| Material for this exercise |
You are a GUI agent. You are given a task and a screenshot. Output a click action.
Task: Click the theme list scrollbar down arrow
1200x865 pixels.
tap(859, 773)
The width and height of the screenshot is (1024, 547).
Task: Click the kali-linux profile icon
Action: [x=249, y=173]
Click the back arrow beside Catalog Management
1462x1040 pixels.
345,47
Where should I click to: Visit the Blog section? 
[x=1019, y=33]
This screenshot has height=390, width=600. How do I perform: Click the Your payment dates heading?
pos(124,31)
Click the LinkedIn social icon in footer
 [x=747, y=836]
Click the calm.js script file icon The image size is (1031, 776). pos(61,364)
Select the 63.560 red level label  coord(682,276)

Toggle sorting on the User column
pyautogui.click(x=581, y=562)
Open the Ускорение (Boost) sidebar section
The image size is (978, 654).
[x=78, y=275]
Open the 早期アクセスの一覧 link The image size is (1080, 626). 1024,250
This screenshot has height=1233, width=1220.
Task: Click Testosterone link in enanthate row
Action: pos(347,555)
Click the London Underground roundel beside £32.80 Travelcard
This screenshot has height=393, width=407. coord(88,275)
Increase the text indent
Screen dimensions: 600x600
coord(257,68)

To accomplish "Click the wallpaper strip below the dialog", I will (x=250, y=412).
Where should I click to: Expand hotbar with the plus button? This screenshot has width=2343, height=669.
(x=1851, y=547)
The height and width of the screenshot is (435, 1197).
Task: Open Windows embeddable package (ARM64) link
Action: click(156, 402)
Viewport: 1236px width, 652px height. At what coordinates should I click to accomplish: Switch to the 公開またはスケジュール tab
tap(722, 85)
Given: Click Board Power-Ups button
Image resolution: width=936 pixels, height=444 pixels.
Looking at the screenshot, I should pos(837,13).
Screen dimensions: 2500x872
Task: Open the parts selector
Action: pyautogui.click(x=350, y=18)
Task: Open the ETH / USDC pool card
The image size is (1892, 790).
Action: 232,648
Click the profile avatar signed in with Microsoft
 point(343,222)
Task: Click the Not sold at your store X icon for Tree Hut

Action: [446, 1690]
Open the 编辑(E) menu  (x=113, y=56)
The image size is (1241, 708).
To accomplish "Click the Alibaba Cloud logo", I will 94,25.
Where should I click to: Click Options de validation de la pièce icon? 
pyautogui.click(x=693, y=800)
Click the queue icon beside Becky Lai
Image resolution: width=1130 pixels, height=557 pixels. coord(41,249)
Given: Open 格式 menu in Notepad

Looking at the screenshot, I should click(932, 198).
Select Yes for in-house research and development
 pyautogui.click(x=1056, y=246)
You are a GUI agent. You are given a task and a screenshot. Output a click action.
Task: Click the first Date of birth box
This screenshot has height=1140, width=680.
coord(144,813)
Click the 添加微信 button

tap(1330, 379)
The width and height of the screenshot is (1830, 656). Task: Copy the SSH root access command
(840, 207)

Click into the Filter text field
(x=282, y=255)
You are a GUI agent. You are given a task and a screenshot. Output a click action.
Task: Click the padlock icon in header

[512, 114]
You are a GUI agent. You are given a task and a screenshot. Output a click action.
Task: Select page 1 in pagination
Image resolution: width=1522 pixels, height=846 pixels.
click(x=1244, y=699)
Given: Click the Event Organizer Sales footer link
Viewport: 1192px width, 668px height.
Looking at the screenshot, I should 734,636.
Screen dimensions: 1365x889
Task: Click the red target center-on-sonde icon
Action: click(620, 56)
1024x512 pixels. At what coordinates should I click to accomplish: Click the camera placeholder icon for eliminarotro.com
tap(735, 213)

| Exercise aim |
Keep only the lines from the one containing "Given: Click the" through the final line of the records, and transcribe them exactly.

| Exercise response |
Given: Click the Event Organizer Sales footer link
Viewport: 1192px width, 668px height.
Looking at the screenshot, I should 734,636.
Screen dimensions: 1365x889
Task: Click the red target center-on-sonde icon
Action: click(620, 56)
1024x512 pixels. At what coordinates should I click to accomplish: Click the camera placeholder icon for eliminarotro.com
tap(735, 213)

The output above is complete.